The leaders of Japan and the other 10 remaining countries in the renamed Comprehensive and Progressive Agreement for Trans-Pacific Partnership (CPTPP) signed off on the sweeping trade pact last Thursday, and many in the U.S. ag sector are worried they’ll suffer from being left out.
It was in January last year that newly elected President Donald Trump followed through with a campaign pledge to pull the U.S. out of the pact back when it was just called the Trans-Pacific Partnership and had a shorter acronym.
Groups like the National Cattlemen’s Beef Association, the American Farm Bureau Federation and the American Soybean Association have been lamenting the action ever since because the treaty was expected to open up billions of dollars in new trade – mostly to Japan – through lower tariffs.
But now that the CPTPP countries have agreed to carry on without the U.S., it’s no longer just a case of losing potential new business with Pacific Rim countries like Japan and Vietnam. Instead, it has become a threat of losing that new market share potential to countries like Australia, New Zealand and Canada – all of whom remained in the free trade agreement.
U.S. beef exporters could see some of the biggest losses because they have the most to lose. Japan is the largest foreign market for U.S. beef even though Japanese tariffs stand at a whopping 38.5 percent. That’s far more than Japanese importers pay for Australian beef, which is at 27 percent and continues to drop thanks to the FTA between the two countries.
Australian beef exports have been held back by recent droughts, but the country is recovering.
“It’s a tough situation for us because that’s our leading export market,” Kent Bacus, NCBA’s international trade director, told Agri-Pulse. “We’ve made significant gains in market share given Australia’s drought, but those gains will be short-lived if we don’t do something to address the tariffs.”
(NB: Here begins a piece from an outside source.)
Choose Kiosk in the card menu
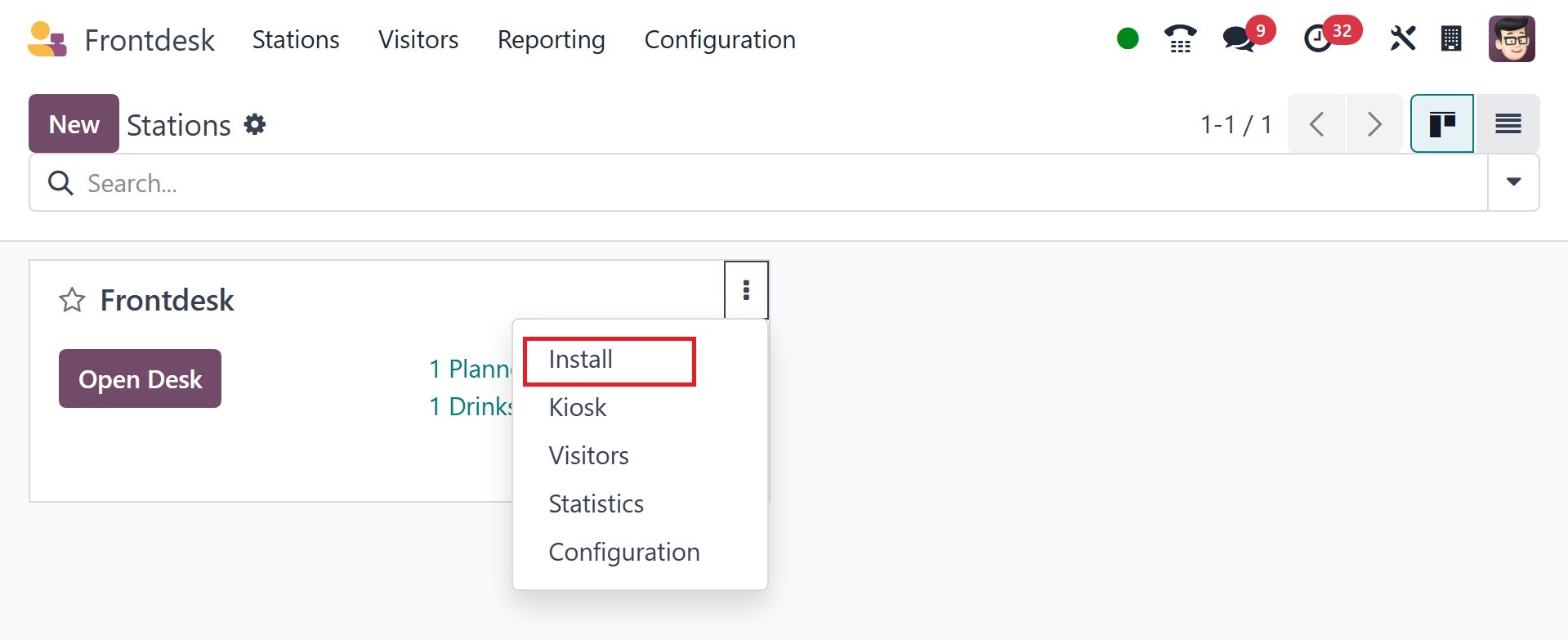Screen dimensions: 1568x640 (x=578, y=408)
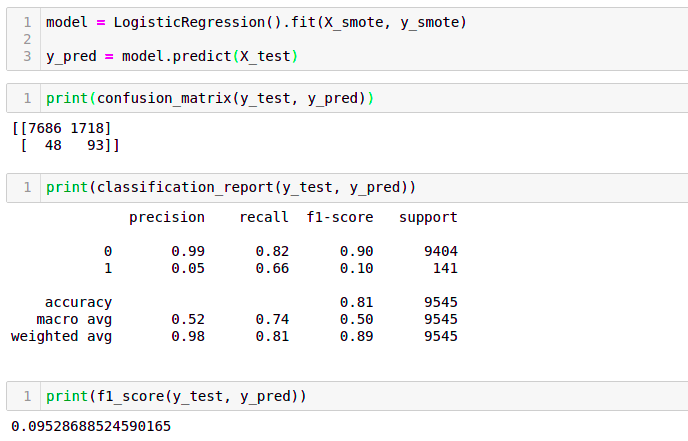Screen dimensions: 688x441
Task: Click the f1-score column header in report
Action: [340, 217]
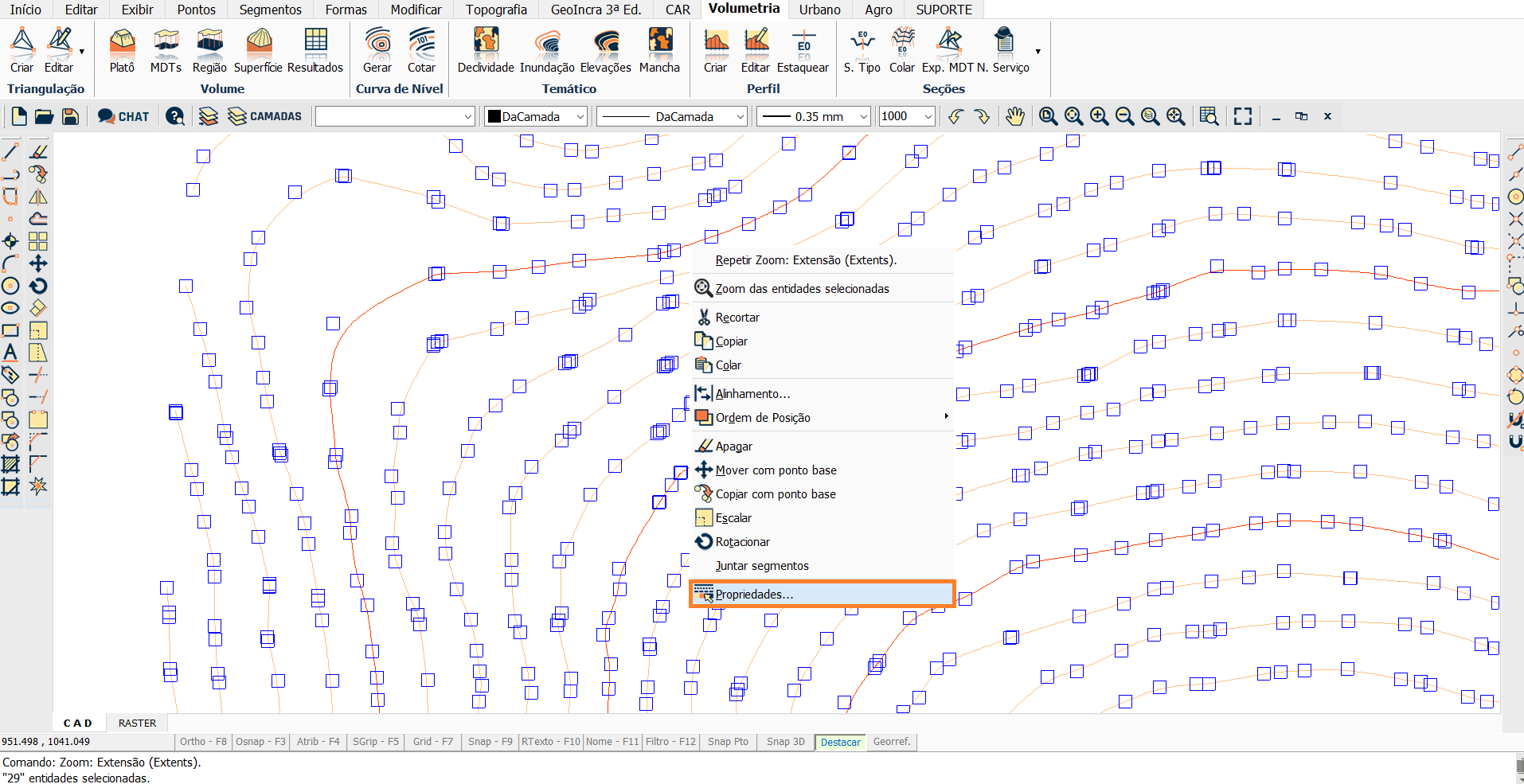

But it’s not just a relatively simple drop in tariffs that U.S. beef exporters would have gotten from Japan under the TPP. Japan maintains two versions of a complex beef import safeguard measure – one based on quarterly imports and one based on yearly imports.
It was the quarterly mechanism that was triggered last summer for frozen beef because of extremely high global imports. Only the countries that did not have a free trade agreement with Japan saw their tariffs rise from 38.5 percent to 50 percent. The U.S., Canada and New Zealand were all affected, but Australia was not.
After the 11-country trade pact is ratified by all of the members – likely sometime next year – the U.S. will be the only country affected by the quarterly safeguard mechanism. Canada and New Zealand are both members of the CPTPP.
“We would be the only major supplier that would be subject to the quarterly safeguard,” a spokesman for the U.S. Meat Export Federation said.
The current safeguard mechanism that was triggered on Aug. 1 expires on April 1, the end of Japan’s fiscal year, and Japanese tariffs on frozen U.S. beef will drop back to 38.5 percent.
It will likely be only a small consolation because next year, after the CPTPP is fully ratified, the U.S. will be one of the last major producing and exporting countries with tariffs that high.
U.S. wheat farmers say they will start seeing damage from new and uneven competition even sooner because the U.S. is not in the trade pact. That’s because making noodles and baking bread is based on combining just the right mix of wheat varieties, many of which vary from country to country. In preparation, Japanese millers will soon start reformulating their products to prepare for cheaper wheat under lower tariffs from other members of the trade agreement.
Japan now buys more than half of the 6 million metric tons of its imported wheat from the U.S., but the U.S. Wheat Associates (USW) and the National Association of Wheat Growers (NAWG) say that could be cut in half after all of the CPTPP countries ratify the pact.
“Once (CPTPP) is ratified, U.S. wheat exports to Japan will be at serious risk,” USW, NAWG and 33 of their affiliated state groups said in a letter to U.S. Trade Representative Robert Lighthizer. “(CPTPP) will reduce the effective tariffs that Japanese flour millers pay for imported Australian and Canadian wheat over nine years from about $150 to about $85 per ton. Effective tariffs on imported U.S. wheat would remain at about $150 per ton.”
The wheat groups are hoping Lighthizer will follow up on Trump’s recent admission that he’s considering allowing the U.S. to rejoin the Pacific Rim trade pact, but the chances of that seem to be diminishing as the U.S. becomes more aggressive in its trade policy. Just last week Trump unveiled a plan to slap 25 percent tariffs on steel imports and 10 percent tariffs on aluminum imports. Canada and Mexico will be exempted, but Japan might end up paying the duties.
“Unfortunately, the agreement among the TPP members will have a devastating impact in rural communities across the wheat belts of the Great Plains and the Northwest, though it will hurt the income of every American farmer growing wheat,” the groups said in the letter to Lighthizer. “The President has promised to negotiate great new deals. American agriculture now counts on that promise and American wheat farmers – facing a calamity they would be hard pressed to overcome – now depend on it.”